No. 5 is the part that disturbs me, sir. I can understand 1-4 not going well, and then you feeling disrespected by the powers that be. I can understand if you are saying you believe you personally are being treated unfairly. But just because someone applied for in essence a $30K grant for work already done and got it while you didn't does not mean the whole community has necessarily been robbed unless said work OBJECTIVELY had no value to us -- that would be hard to prove, but, I'm open to it if you can do it.

But if there is value, here's what happened. Person X valued their work at $30K; the Hive fund agreed. That is the kind of thing that takes place every day in grant-making circles to actual volunteers who apply for sustaining grants based on past work. Not everyone applies, and not everyone who applies receives ... $30K is a big example, but it does happen with big funds. That does not mean YOUR work has no value. Thank you for everything you did that got us to where we could have this conversation today. Yet at the same time: just because no one has yet put a dollar sign on the value of your work doesn't mean that we can prove the dollar sign on anyone else's work is invalid.

I made a proposal but Justine asked me to take it down so I did. She wanted it to be a team proposal but she didn't want me on the team.

But I realized that I wasn't the right guy for the job because I didn't have many individual relationships with members of the Hive Slack.

Here you can see a chart with all my initial notes.

Again: your work has value, and so does anyone else's that contributed to the excellent work you have linked to. However, that is a bit of a non sequitur to the question of whether anyone on that work should not get $30K. I also have no way of knowing: who asked for what?
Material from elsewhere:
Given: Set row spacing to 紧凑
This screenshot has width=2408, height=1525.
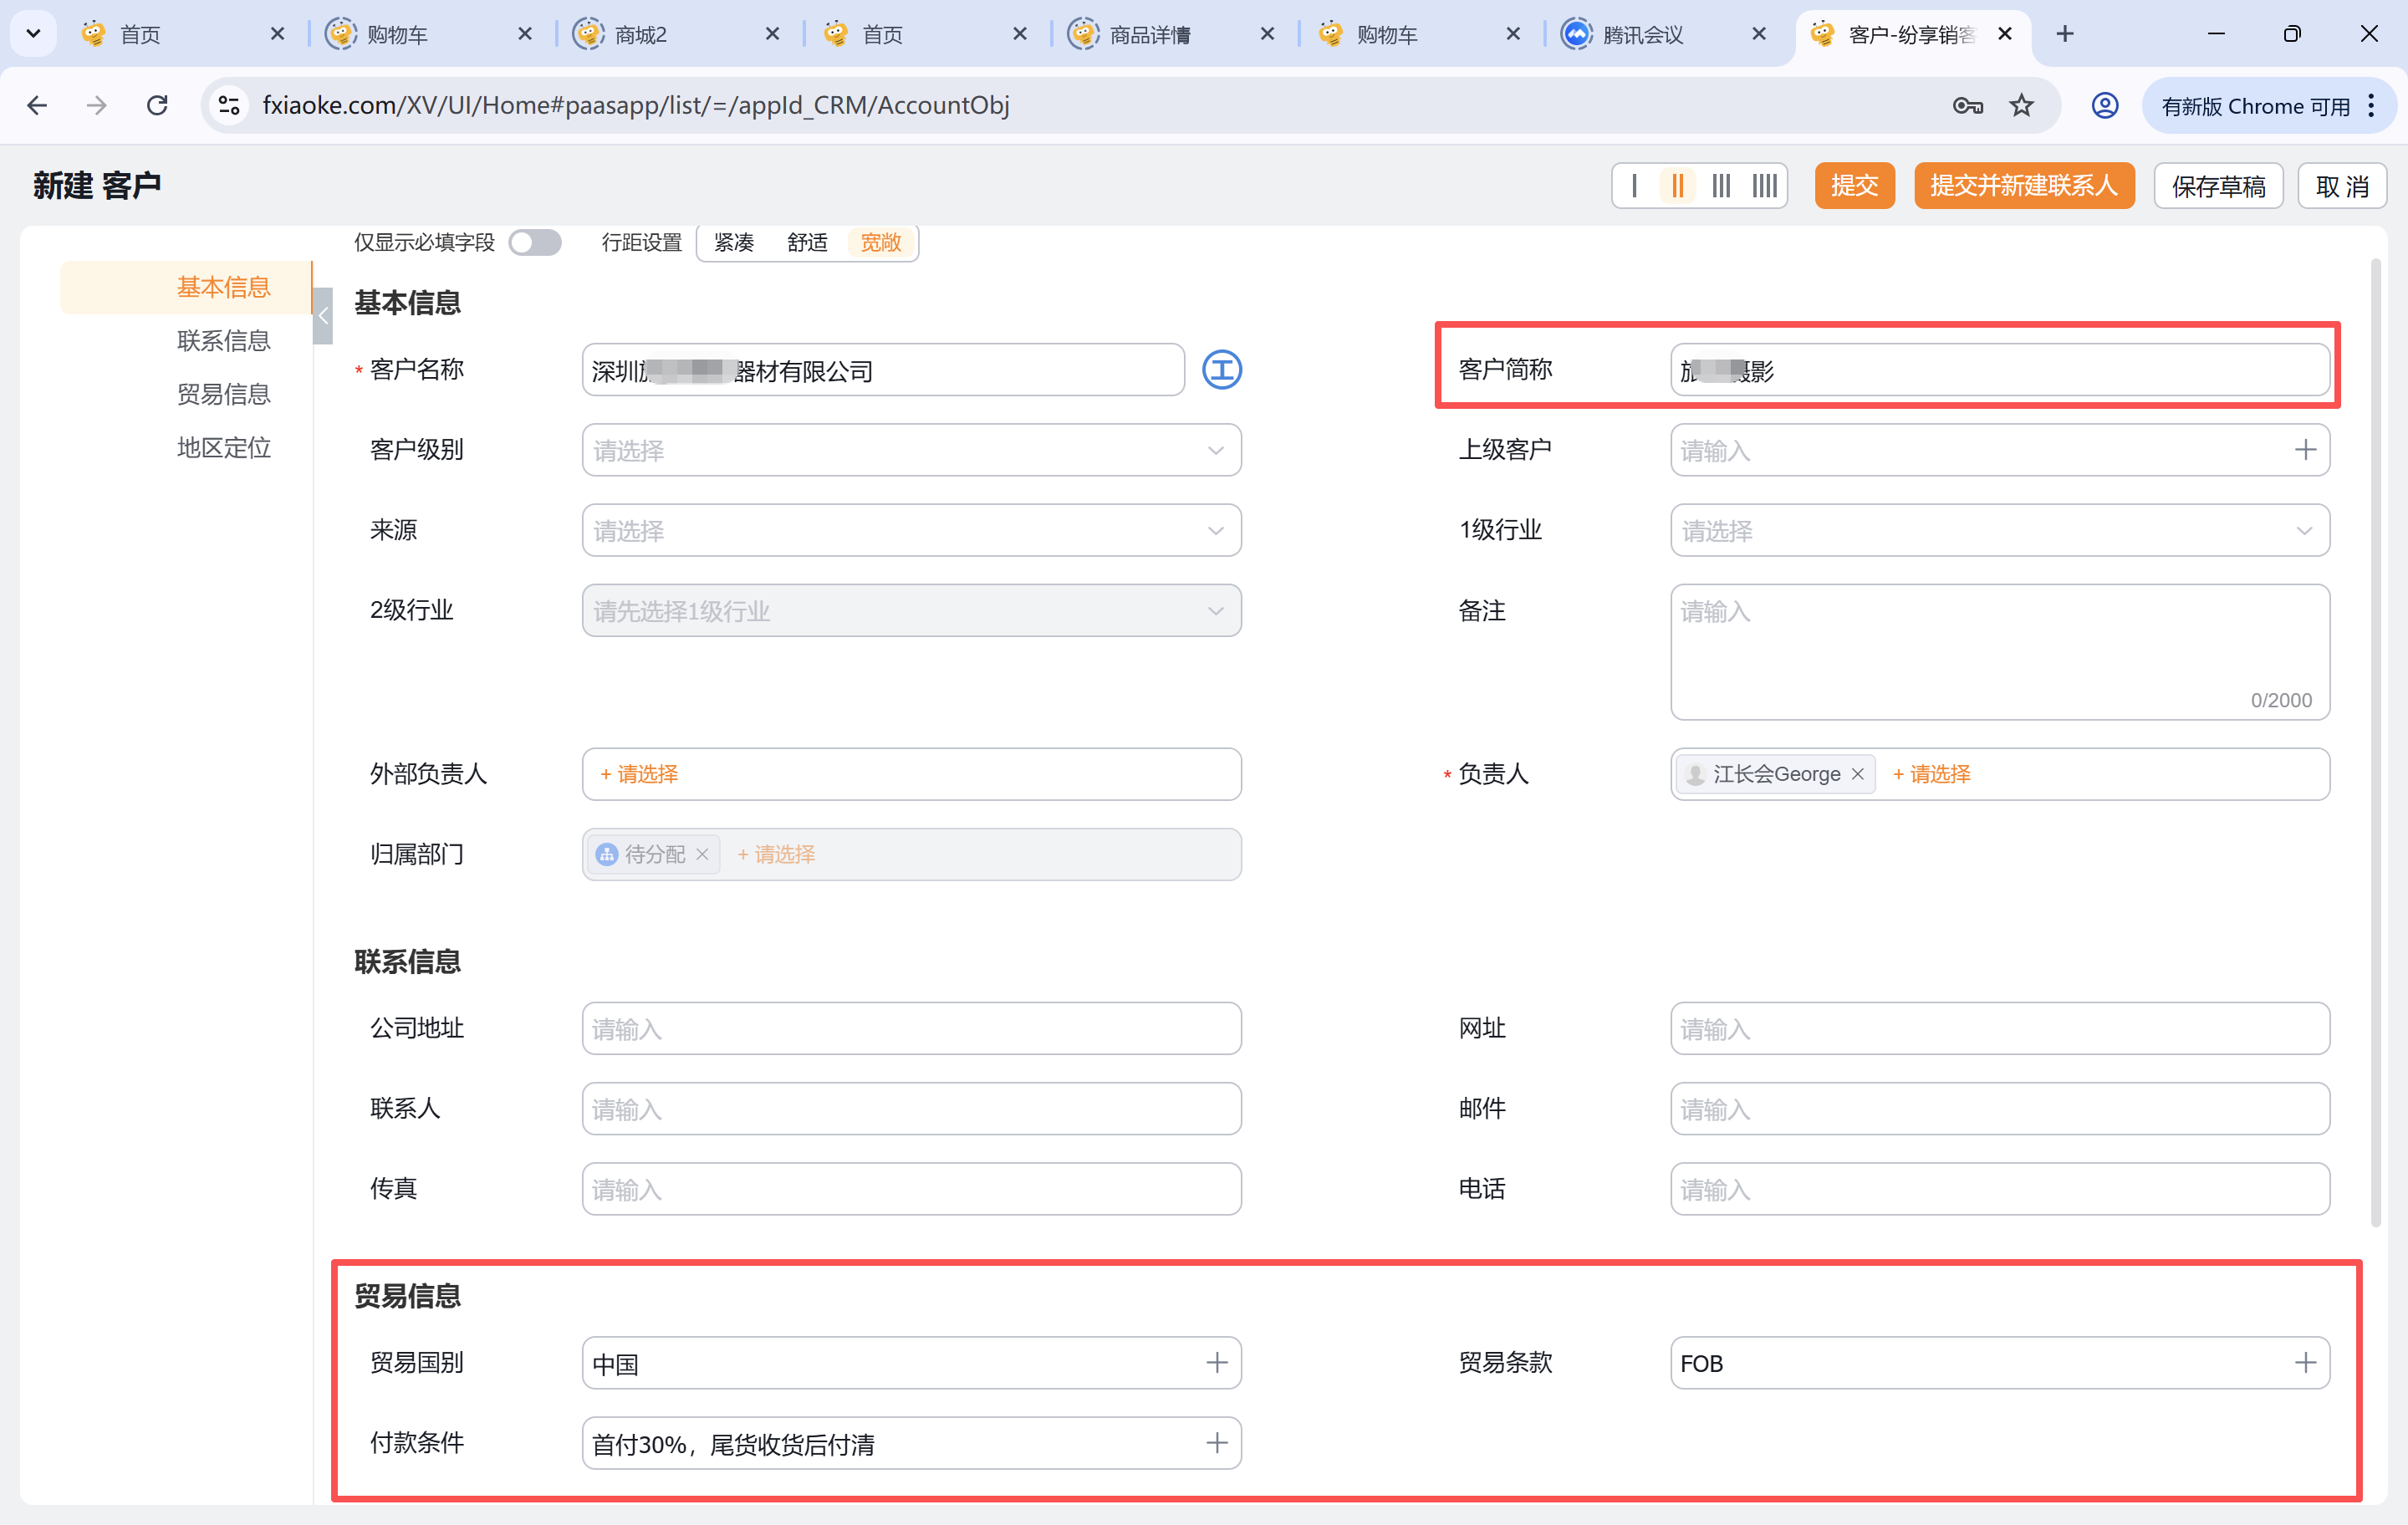Looking at the screenshot, I should point(734,243).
The point is getting Hive DAO Funds is more about politics than merit and I was pushed out politically.

But I also left at the same time because I understood this so it's all water under the bridge now.

OKAY -- now we get to something that IS a community problem indeed ... what you are now describing is garden-variety graft. Presuming graft is the sole reason one person got $30K and another didn't, I can totally see your point.